Economic Myths #7 – Government Means Harmony

[First published on Free Life]

One of the aspects of capitalism and the free market that the typical lay person finds difficult to comprehend is the fact that the complex structure of work, production, distribution, and trade could possibly take place without some kind of centralised, directing authority in order to co-ordinate everybody’s efforts. Wouldn’t there just be chaos and mal-coordination with everyone trying to make their own, independent plans if there is nobody at the tiller to steer the giant ship?

This fallacy stems from the belief – accentuated by holistic concepts such as aggregate, pseudo-statistics like “GDP” or “the national income” – that what we refer to as “the economy” is some kind of enormous machine that has “input”, with a single operator “processing” these “inputs” into “outputs”.

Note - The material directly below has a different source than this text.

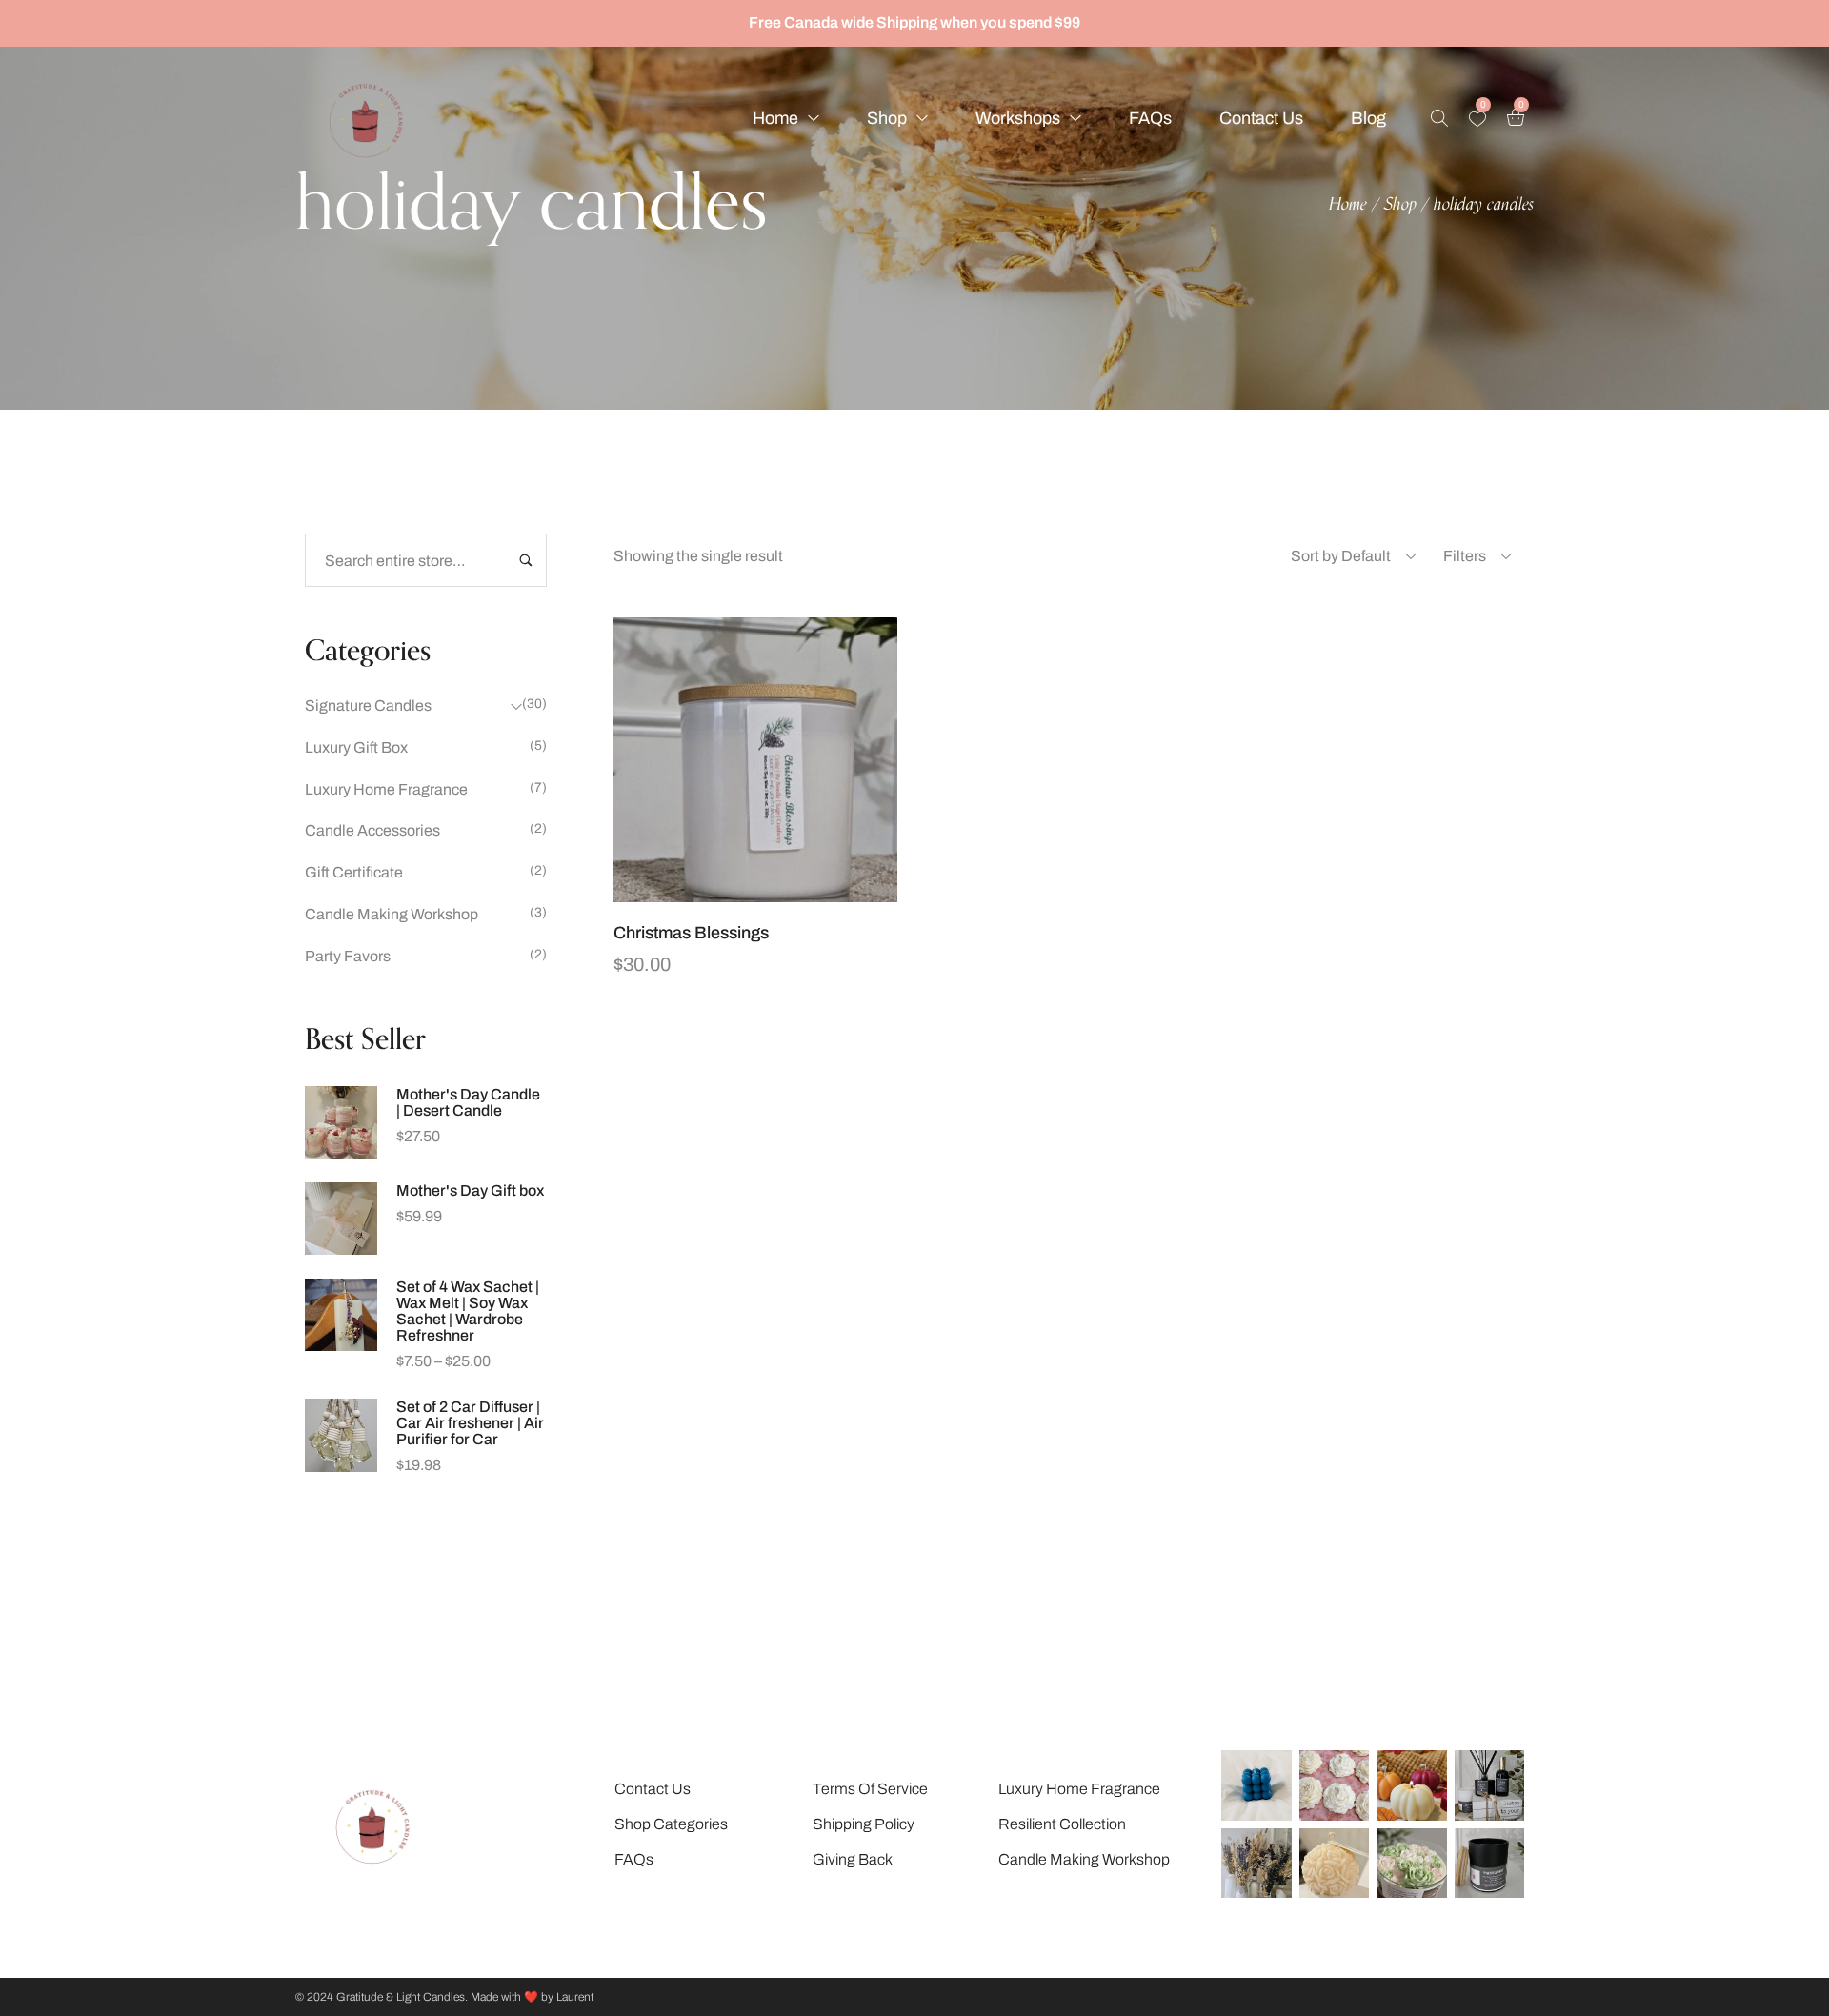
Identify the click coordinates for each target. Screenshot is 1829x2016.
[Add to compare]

In fact, rather than being one giant, amorphous blob “the economy” is made up of millions and millions of independent, unilateral acts of production and two-way trades, many of which will never have anything to do with each other. I may sell an apple to my neighbour for 10p in London; another person may sell an orange for 20p to his neighbour in Manchester. Neither of the two pairs of people has ever met, nor need any of them have any involvement with the exchange of the other pair; and yet both exchanges would be regarded as part of “the British economy” in mainstream discourse.

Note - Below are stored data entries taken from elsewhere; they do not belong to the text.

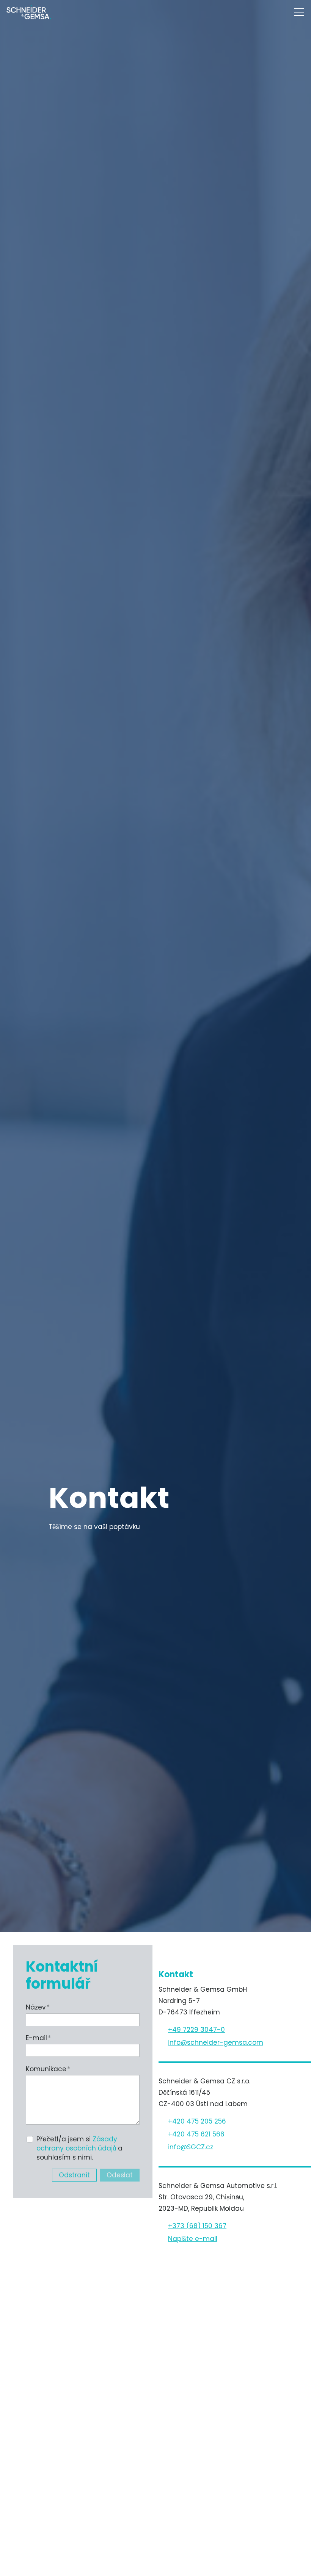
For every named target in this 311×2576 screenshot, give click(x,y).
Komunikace (48, 2069)
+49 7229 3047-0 (196, 2029)
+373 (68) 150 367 (197, 2225)
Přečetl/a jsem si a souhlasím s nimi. (79, 2148)
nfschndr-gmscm (216, 2042)
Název (38, 2007)
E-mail (38, 2037)
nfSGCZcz (191, 2147)
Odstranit (74, 2175)
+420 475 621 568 (196, 2134)
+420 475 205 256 (197, 2121)
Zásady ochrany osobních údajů (76, 2144)
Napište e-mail (192, 2238)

Rather than being a top-down operated machine, “the economy” is a bottom up network of independent transactions – motivated by the ends desired by each and every one of us rather than by some bureaucrat – joined together only through the communication of the price system. All of the trades together, stimulated by varying and changing desires and ends that people seek, will have a constant and unceasing influence on the prices that regulate the supply of goods relative to their demand. Ironically, it is precisely because of such complexity – the so-called “knowledge problem” – that the attempts of any central authority to control and direct it are nothing short of futile. Even worse, however, is the fact that without market prices generating profit and loss such an authority would have no rational guide to apportion resources to where they are most needed. This is what Ludwig von Mises established in his Economic Calculation in the Socialist Commonwealth, a work that was published at the birth of the world’s greatest collectivist experiment – the Soviet Union – and foresaw its ultimate failure.